Monday, November 17, 2014

Are you short-circuiting your own Success? SUSAN HARRIS


It happened so many times that I could not disregard it. Without fail the same song rose in my spirit each time I went into my bathroom. "He who began a good work in you is faithful to complete it…" (a chorus drawn from Philippians 1:6.) When I left the bathroom the song immediately dissipated. In and out, rise and fall of the song, with heartbeat regularity and rhythm.

I pondered on this for days until one afternoon the truth hit me so that I felt as if I'd bumped into an actual object. God was brooding over my bathroom, hovering as over the darkness in Genesis 1:2. In a very tangible way that was not reciprocated elsewhere in the house.

Along with that truth surfaced a memory. In my childhood home we had a few chicks as pets. They'd eventually become hens and lay eggs. One day we did not see our favourite pet, Chickie Ann, a yellow chick my mom had bought us from the poultry store. We searched for her, calling her name, and finally was rewarded with a faint cluck.   Out-of-sight, under a tree in a nest of grass, we glimpsed Chickie Ann's now white feathers. She showed no interest in following us home. It turned out that Chickie Ann was sitting on eggs that would hatch baby chicks. The hen was brooding over the eggs, sitting quietly, patiently, providing the heat necessary for the eggs to spawn life.

Brooding precedes birth. Life.

That night I received a message on Facebook from a friend I'd made through the TWG Facebook page. During our conversation I enquired about her writing. In her reply was a line, "I feel that the Lord is hovering over it…"

The hairs on my arms stood at right angles to my skin. Two women, in two provinces, far from each other, both writing what the Lord laid on their hearts, had the same sense of God hovering over them. God hovered, brooded over the dark waters and then He brought forth something new. Light. A product called earth. Animals. People.

Brooding precedes fruitfulness.

Many times we are called to be still, to be slow, to pause. If we rush that season we would have broken the cycle needed for fruitfulness. We'd have created our own self-destruct. Unintentionally. Had we taken Chickie Ann away from the eggs, we would not have had five new yellow little chicks to delight in. And we would have broken the mother hen's heart, a heart that would have grieved in her own animal way for her babies. When we break the cycle, we not only short-circuit our own success, but we grieve the heart of the Creator at the potential and plans that cannot come to pass.

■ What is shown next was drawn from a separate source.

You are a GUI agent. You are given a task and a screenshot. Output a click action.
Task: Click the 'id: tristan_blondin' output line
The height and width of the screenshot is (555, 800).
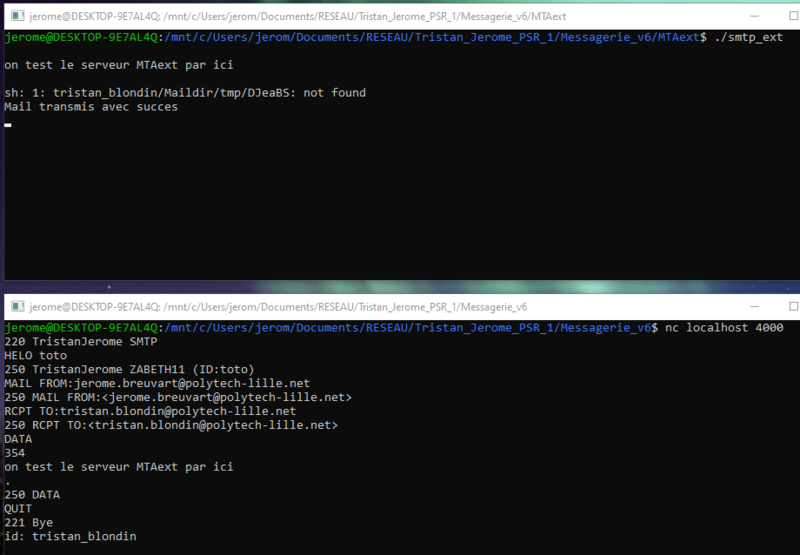click(70, 537)
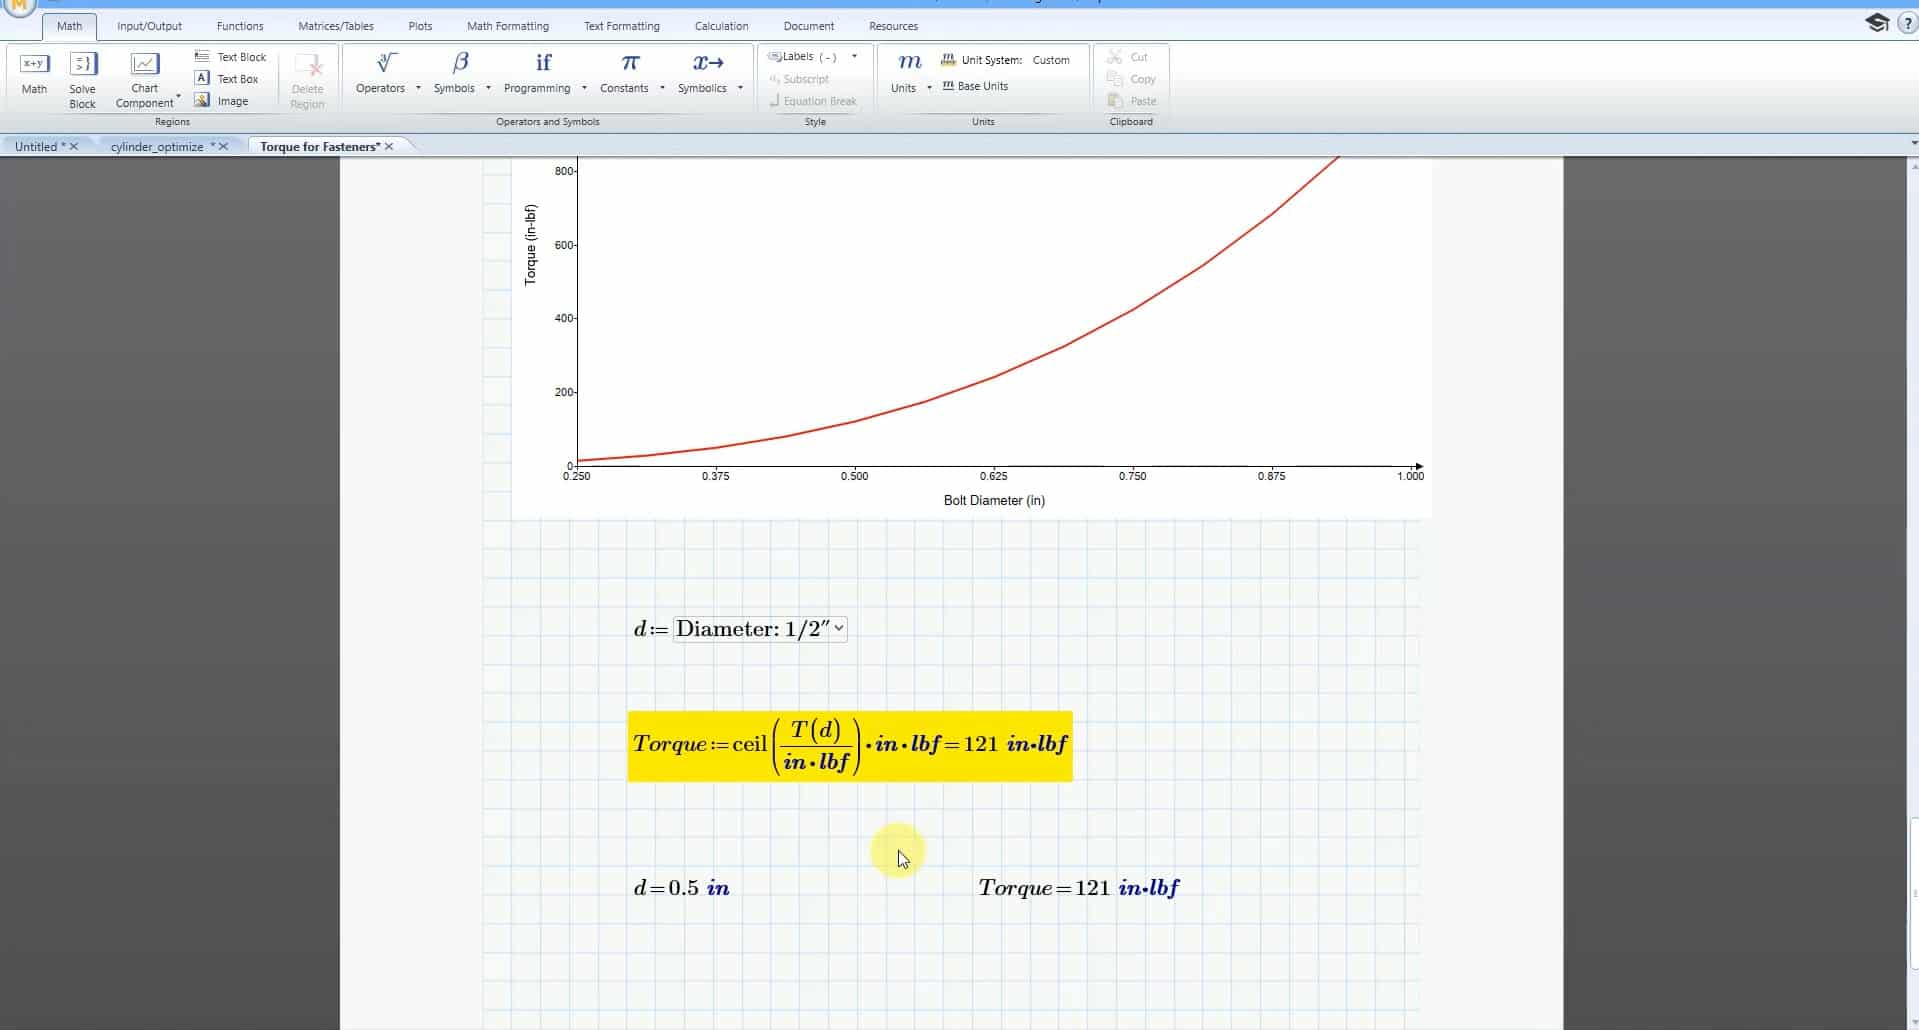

The book, the illustrations, the dream mandate a time of brooding. Are you rushing it? 

Find Susan at:

http://susanharris.ca

https://www.facebook.com/SusanHarrisCanadianAuthor

https://twitter.com/SusanHarris20

http://www.amazon.com/Susan-Harris/e/B007XMP4QS/

ABOUT: Susan Harris is a speaker and former teacher, and the author of Golden Apples in Silver Settings, Remarkably Ordinary: 20 Reflections on Living Intentionally Right Where You Are, Little Copper Pennies and Little Copper Pennies for Kids. Her first submission to Chicken Soup for the Soul is published in Chicken Soup for the Soul: The Cat Did What? edition as Smokey's Lockout, and was released August 19, 2014. Remarkably Ordinary was released in print on November 1, 2014. Her upcoming children's picture book, Alphabet on The Farm will be released in both English and French, and 10 ½ Sketches: Insights On Being Successful Right Where You Are will be released as an ebook on January 2, 2015. Susan was born in exotic Trinidad but now lives on the Saskatchewan prairies with her husband, daughter and the unpredictable cats.

3 comments:

Peter Black said...

Susan, thank you for sharing this significant message, and the lovely touching events from which it arose.
I think this calls those of us who are or want to be Christ-following writers to have patience and actively wait on God's timing. ~~+~~

Susan Harris said...

One can be tempted to want to emulate a peer's output, Peter, but it takes an inner connection to hear what the Lord is saying about the schedule. It's nice to know that Christians recognize the need for timing which can be so easily rushed in this "now" environment in which we live.

Tracy Krauss said...

A very interesting (and intriguing) post.